Cycles: Improve denoiser update performance when rendering with multiple GPUs

This patch causes the render buffers to be copied to the denoiser
device only once before denoising and output/display is then fed
from that single buffer on the denoiser device.
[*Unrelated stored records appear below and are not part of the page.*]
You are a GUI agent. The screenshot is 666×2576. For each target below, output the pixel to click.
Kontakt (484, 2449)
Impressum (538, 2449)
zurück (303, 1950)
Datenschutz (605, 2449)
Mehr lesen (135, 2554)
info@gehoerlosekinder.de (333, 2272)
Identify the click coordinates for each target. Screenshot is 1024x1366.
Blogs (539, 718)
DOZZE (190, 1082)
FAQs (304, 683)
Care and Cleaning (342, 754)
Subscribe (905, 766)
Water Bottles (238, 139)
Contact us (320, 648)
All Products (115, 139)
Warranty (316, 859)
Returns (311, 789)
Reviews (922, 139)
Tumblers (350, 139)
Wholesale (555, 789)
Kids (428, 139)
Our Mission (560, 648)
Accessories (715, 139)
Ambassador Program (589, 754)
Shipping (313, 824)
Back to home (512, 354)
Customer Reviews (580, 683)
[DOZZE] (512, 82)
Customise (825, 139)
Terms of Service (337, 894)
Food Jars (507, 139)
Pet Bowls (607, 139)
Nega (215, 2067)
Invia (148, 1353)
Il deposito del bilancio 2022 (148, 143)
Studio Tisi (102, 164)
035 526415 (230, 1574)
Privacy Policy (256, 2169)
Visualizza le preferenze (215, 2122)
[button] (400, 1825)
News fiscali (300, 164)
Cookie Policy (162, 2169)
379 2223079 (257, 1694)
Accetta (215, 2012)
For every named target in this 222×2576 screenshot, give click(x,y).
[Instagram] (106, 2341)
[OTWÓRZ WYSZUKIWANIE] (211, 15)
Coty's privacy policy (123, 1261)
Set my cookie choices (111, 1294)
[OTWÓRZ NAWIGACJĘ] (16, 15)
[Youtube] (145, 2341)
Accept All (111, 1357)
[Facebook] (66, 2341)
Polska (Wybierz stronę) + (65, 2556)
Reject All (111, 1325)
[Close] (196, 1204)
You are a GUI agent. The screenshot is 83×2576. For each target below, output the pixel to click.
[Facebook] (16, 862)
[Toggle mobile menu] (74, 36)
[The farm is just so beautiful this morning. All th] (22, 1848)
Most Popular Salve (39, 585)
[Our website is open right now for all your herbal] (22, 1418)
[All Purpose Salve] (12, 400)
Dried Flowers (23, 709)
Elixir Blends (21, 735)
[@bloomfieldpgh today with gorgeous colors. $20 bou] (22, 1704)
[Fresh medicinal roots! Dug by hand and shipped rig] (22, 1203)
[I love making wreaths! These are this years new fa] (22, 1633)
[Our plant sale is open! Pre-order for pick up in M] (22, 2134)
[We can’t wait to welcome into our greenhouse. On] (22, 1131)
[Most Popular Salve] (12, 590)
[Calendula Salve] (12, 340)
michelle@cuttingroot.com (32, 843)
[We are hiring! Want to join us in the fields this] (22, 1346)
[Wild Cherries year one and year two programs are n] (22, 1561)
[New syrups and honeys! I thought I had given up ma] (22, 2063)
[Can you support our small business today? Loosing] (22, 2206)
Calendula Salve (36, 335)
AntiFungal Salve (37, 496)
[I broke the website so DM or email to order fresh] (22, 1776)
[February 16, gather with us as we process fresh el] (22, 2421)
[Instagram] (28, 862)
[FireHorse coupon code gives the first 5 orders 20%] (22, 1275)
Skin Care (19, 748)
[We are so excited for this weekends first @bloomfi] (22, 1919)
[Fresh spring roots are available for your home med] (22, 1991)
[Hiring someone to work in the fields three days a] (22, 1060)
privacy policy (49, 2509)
That way usually all
but one copy (from all the render devices to the denoiser device)
can be eliminated, provided that the denoiser device is also the
display device (in which case interop is used to update the display).
As such this patch also adds some logic that tries to ensure the
chosen denoiser device is the same as the display device.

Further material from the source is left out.